A fierce competitor from sand pit to sprint track who exploded into an Olympic champion, defining a brief, blazing era of American sprint dominance.
Tori Bowie's athletic story is one of explosive, late-blooming talent. A standout long jumper at the University of Southern Mississippi, she only seriously took up sprinting in her early 20s. The transition was meteoric. With a powerful stride and an unmistakable competitive fire, she quickly ascended the world stage. At the 2016 Rio Olympics, she became the games' most decorated female track athlete, capturing silver in the 100m, bronze in the 200m, and a thrilling gold as the anchor leg of the 4x100m relay. The following year, she stormed to the 100m world championship title in London, leaving no doubt about her peak speed. Bowie ran with a captivating intensity, her face often a mask of pure determination. Her career, though tragically cut short, was a brilliant flash of versatility and power, proving that world-class speed could be forged from the runway of the long jump.
1981–1996
The first digital natives. Grew up with the internet, came of age during 9/11 and the 2008 crash. Highly educated, deeply indebted, slower to marry and buy houses. Redefined work, identity, and what it means to be an adult.

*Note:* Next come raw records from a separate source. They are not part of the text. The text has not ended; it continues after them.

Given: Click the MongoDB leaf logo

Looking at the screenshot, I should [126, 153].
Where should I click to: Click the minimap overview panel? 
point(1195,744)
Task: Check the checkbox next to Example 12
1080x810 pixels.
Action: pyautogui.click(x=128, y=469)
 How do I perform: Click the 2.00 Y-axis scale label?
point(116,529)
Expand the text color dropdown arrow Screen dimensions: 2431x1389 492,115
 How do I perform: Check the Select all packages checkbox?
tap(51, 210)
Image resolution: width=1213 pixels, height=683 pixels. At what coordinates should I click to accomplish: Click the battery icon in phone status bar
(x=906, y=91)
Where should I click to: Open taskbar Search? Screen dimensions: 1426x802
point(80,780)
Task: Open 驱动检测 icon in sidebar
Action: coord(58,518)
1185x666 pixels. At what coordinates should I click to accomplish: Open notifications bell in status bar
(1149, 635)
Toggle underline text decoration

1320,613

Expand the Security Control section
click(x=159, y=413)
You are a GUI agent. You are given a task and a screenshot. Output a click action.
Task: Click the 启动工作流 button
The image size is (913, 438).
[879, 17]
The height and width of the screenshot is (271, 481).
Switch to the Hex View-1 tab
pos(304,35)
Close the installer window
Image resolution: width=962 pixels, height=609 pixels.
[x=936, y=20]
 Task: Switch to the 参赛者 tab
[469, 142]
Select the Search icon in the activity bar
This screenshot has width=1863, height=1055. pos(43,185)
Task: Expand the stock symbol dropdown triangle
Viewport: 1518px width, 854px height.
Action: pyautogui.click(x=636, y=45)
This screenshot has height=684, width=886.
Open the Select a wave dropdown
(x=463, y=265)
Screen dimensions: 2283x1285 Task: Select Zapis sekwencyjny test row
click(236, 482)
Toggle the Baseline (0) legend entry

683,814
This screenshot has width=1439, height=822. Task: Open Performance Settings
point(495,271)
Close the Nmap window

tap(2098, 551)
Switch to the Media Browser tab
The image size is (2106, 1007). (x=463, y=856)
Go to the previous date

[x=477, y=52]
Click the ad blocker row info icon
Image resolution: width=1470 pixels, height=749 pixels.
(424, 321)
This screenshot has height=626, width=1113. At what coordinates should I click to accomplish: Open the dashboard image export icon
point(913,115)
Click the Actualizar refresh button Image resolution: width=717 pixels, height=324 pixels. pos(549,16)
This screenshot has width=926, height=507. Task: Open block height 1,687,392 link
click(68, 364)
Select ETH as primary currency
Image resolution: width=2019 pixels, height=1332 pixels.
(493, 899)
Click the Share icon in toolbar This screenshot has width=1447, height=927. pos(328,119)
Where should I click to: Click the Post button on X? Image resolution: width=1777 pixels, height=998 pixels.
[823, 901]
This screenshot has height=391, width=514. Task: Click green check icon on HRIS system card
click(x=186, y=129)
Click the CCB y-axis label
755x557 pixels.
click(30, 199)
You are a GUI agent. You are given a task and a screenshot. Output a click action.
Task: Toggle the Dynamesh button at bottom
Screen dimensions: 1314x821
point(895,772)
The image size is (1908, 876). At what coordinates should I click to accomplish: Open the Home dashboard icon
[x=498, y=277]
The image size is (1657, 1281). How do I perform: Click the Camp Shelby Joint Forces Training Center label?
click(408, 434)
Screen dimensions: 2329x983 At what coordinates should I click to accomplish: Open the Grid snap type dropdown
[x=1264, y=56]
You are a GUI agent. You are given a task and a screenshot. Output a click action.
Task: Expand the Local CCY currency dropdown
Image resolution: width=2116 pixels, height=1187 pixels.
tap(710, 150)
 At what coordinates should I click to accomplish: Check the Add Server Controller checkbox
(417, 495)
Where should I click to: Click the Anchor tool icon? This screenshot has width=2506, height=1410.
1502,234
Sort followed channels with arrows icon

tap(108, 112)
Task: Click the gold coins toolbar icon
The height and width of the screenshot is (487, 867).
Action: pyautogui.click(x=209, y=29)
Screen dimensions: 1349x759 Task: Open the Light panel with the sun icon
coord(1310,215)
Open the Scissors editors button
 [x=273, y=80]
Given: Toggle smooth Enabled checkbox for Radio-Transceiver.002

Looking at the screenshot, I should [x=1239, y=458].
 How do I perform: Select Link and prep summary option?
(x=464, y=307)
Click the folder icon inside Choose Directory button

Tori was born in 1990, placing them squarely in the Millennials. The events that shaped this generation — the internet revolution, 9/11, and the 2008 financial crisis — shaped the world they entered and the choices available to them.
The biggest hits of 1990
#1 Movie
Home Alone
Best Picture
Dances with Wolves
#1 TV Show
Roseanne
The world at every milestone
Hubble Space Telescope launched; Germany reunifies
Oklahoma City bombing; Windows 95 released
US invades Iraq; Human Genome Project completed
Twitter launches; Pluto reclassified as dwarf planet
Barack Obama elected first Black US president; financial crisis
Osama bin Laden killed; Arab Spring sweeps the Middle East
COVID-19 pandemic shuts down the world
ChatGPT goes mainstream; Israel-Hamas war begins
She was a standout heptathlete and long jumper in college before focusing solely on sprinting.
Bowie grew up in a small town in Mississippi and was raised by her grandmother.
She had a distinctive running style, often dipping her head at the finish line.
She was known for painting her long fingernails in vibrant colors and patterns for competitions.
“I just kept fighting. I never gave up.”